The Shannara Chronicles konusu, oyuncuları, yorumlar, karakterler ve dizi hakkında merak ettiğiniz herşey Metaforya’da. Orjinal hikayesini Terry Brooks tarafından yazılan The Sword of Shannara Trilogy adlı romandan alan dizinin fantastik dizi severler tarafından kaçırılmaması gerekiyor. Netflix’de 2 sezon boyunca yayınlanan The Shannara Chronicles dizisinin yönetmenliğini Alfred Gough ve Miles Millar yapıyor.

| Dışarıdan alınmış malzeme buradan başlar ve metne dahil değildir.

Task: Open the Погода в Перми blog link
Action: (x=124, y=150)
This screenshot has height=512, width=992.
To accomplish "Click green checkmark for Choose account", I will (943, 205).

Yüzükler Efendisi Serisini tarzı bir dizi arayalanlar için tercih edilebilir; yalnız kutsal kardeşlik bu sefer bir yüzük değil bir tohum taşıyacak.
The Shannara Chronicles Konusu
The Shannara Chronicles dizisinde, Günümüzden binlerce yıl sonra bildiğimiz dünya büyük bir savaş sonrası yok olmuştur, insanoğlunun inşa ettiği tüm binalar, araçlar ve icatlar tarihe karışmıştır. Dünya 4 bölgeye ayrılmıştır. İnsanlar, efler, troller, devler ve büyücüler yokluk içinde bir şekilde bu dört diyarda hayatta kalmaya çalışmaktadırlar. Ancak, kıyamet yaklaşmaktadır. Tüm iblisleri tutsak ettiğine inanılan kutsal ağaç Ellcrys’in yaprakları bir bir dökülmektedir ve son yaprakda yere düştüğünde tüm iblisler serbest kalacak ve dünyanın sonunu getirecektir.

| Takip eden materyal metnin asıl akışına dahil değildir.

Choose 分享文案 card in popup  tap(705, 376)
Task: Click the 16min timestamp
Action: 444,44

The Shannara Chronicles Oyuncuları
Bunu engellemenin tek yolu ise ağacın verdiği son tohumum seçilmiş kişilerce bilinmeyen bir yere götürülmesidir. Kahramanlarımız Allanon, Wil, Amberle ve Eretria bu zorlu yolculukta maceradan maceraya koşacaktır.
Wil Ohmsford
The Shannara Chronicles dizisinin ana karakteri. Yarı elf yarın insan melezi olan Wil, küçük bir kasabada tüm geçmişinden, büyüden ve efsanelerden habersiz yaşamaktadır. Ancak, ölüm döşeğinde iken annesi ona üç küçük mavi taş verir. Bunlar Elf Taşları’dır ve sahibine muzzam bir büyü gücü vermektedir. Annesinin ölümünün ardından köyü terk eden Wil, yolculuğunda son druid Allanon ile tanışacaktır. Wil’in bilmediği en önemli şey ise Shannara sounun son temsilcisi olduğudur.
Amberle Elessedil
Elflerin hükmettiği bir dünyada, babası o henüz küçük bir kızken öldürülmüş bir elf prensesi. Kutsal Ellcry Ağacı tarafından bu güne kadar seçilmiş tek kızdır. Diğer tüm şeçilmişler öldürüldüğü için, kutsal ağacın tohumunu taşıma görevi ona kalmıştır. Yolculuk boyunca şımarık bir prensesten güçlü bir savaşçıya dönüşür. Tüm dünyayı kurtarmak için aşkından ve hayatından vazgeçmeye zorlanacaktır !
Eretria
Bir bebekken ailesinden kaçırılmış, hırsız ve yağmacı bir gezgin çetesine satılmıştır. Tek amacı özgürlüğünü kazanmaktır. Wil’e karşı romantik duygular beslemektedir. İlk başlarda Prenses Amberle ile asla anlaşamazlar. Gizmeli bir geçmişe sahip olan Eretria, bu kutsal yolculukta önemli bir görevi olduğunun farkında bile değildir. Elfler, insanlar, troller ve büyücülerle yaptıkları onca savaştan sonra Eretria, Amberle ve Wil aralarında kopmaz bir bağ kurarlar.
Allanon
Son büyük savaştan sonra 300 yıllık uykudan uyanan son Druid’dir. Yaklaşan kıyameti önlemek için Wil, Amberle ve Eretria’ya liderlik edecektir. Çok güçlü büyülere sahiptir, insanların düşüncelerini okuyabilmektedir, ölümcül yaralar alsa dahi büyü gücü sayesinde hızla iyileşmektedir. Herhangi bir krala bağlı değildir ama, elfler ve cücler dahil tüm ırklar ona saygı duymaktadır.
Aaron Jakubenko
Elf Krallığı’nın en küçük prensidir. Ancak, babası ve kendisinden büyük iki ağabeyinin ardından tahta geçer. İlk başarda sorumsuzca ve bencilce hareket eden Aaron Jakubenko askeri darbe ile tahtan indirilir. Elf Konseyi’nin aksine o, yeğeni Amberle Elessedil’ye sonuna kadar inanmaktadır. Tahtını geri aldığında ilk işi büyük savaşa hazırlanmak ve halkını korumak olmuştur.
Bandon
Elf soyundan gelen Bandon, çok büyük kahin güçlerine sahip genç bir çocuktur. İnsanlara dokunduğunda olası geleceklerini görebilmektedir. Druid Allanon tarafından çırak olarak eğitilmek istenir ancak, Bandon’ın ruhundaki karanlık güç aydınlık güçten fazladır. Karanlık Lord tarafından ele geçirilen Bandon, sahip olduğu gücü dostlarına karşı kullanmaya başlar.